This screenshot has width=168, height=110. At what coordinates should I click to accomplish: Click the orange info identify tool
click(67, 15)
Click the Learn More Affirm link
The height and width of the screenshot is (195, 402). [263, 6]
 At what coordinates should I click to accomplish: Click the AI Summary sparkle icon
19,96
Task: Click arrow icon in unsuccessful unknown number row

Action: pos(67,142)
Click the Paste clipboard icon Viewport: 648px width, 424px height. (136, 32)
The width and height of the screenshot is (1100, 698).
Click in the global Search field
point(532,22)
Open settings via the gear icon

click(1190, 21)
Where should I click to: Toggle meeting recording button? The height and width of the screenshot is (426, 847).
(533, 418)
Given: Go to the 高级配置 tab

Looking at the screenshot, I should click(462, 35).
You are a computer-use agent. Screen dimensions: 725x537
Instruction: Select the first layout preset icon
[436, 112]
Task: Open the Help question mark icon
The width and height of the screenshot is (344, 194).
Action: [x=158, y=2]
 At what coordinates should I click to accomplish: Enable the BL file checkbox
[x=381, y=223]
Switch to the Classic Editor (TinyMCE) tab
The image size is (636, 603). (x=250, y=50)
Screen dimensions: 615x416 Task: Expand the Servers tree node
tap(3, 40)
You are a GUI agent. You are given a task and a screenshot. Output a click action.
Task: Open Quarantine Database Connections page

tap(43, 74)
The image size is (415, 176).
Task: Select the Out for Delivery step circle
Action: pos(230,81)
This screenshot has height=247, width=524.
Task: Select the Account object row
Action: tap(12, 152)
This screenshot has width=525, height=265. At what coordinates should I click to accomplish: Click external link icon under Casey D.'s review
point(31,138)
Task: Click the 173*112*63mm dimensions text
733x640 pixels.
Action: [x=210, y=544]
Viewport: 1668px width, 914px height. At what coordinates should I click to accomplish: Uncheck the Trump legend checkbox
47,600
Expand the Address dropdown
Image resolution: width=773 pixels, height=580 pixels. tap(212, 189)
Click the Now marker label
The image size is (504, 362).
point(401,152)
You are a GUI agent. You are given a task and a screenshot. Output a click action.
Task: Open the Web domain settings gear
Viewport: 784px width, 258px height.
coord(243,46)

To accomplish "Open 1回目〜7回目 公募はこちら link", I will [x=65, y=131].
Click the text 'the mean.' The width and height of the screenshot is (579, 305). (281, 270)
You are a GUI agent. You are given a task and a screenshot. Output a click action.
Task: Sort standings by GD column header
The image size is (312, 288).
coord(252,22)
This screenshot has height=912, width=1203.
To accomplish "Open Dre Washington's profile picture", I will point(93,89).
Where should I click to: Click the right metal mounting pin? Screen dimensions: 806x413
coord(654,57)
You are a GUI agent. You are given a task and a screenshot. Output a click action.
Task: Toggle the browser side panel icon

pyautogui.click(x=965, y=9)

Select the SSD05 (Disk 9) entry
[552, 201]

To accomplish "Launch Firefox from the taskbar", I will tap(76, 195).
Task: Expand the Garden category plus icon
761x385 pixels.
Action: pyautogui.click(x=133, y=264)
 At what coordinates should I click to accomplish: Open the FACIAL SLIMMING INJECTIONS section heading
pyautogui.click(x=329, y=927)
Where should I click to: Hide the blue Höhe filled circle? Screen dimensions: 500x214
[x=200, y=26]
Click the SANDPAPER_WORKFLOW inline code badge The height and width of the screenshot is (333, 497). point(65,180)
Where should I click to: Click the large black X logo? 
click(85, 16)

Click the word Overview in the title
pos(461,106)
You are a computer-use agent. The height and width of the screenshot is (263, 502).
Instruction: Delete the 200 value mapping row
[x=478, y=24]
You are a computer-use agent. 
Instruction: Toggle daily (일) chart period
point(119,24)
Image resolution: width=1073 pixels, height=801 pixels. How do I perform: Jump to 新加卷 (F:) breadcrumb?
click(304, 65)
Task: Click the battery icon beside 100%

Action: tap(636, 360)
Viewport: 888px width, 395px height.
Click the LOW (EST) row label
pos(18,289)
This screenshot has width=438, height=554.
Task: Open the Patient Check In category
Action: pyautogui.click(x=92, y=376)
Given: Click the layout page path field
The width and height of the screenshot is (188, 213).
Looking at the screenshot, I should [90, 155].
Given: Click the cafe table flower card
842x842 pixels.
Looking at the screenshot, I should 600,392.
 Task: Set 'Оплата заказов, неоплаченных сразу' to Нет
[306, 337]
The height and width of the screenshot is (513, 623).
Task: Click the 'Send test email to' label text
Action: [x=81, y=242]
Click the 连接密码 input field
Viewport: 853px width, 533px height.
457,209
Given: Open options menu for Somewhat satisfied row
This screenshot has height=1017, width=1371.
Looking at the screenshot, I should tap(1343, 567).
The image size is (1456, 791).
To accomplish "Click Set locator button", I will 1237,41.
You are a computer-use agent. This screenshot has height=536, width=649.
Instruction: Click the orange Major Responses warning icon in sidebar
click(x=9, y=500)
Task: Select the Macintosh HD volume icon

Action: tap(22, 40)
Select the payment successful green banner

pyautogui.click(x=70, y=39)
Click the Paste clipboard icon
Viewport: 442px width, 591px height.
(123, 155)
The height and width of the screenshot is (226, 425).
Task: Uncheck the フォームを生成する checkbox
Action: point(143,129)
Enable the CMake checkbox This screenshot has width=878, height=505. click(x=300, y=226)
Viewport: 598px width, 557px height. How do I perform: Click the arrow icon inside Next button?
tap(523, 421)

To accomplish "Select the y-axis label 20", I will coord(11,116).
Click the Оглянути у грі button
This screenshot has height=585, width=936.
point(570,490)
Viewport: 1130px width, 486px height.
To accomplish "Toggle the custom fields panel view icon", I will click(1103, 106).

+++

> **ACTIVITY**: Show, from the records above, every line that includes "clipboard".

> **SOLVED EXERCISE**:
Click the Paste clipboard icon Viewport: 648px width, 424px height. (136, 32)
Click the Paste clipboard icon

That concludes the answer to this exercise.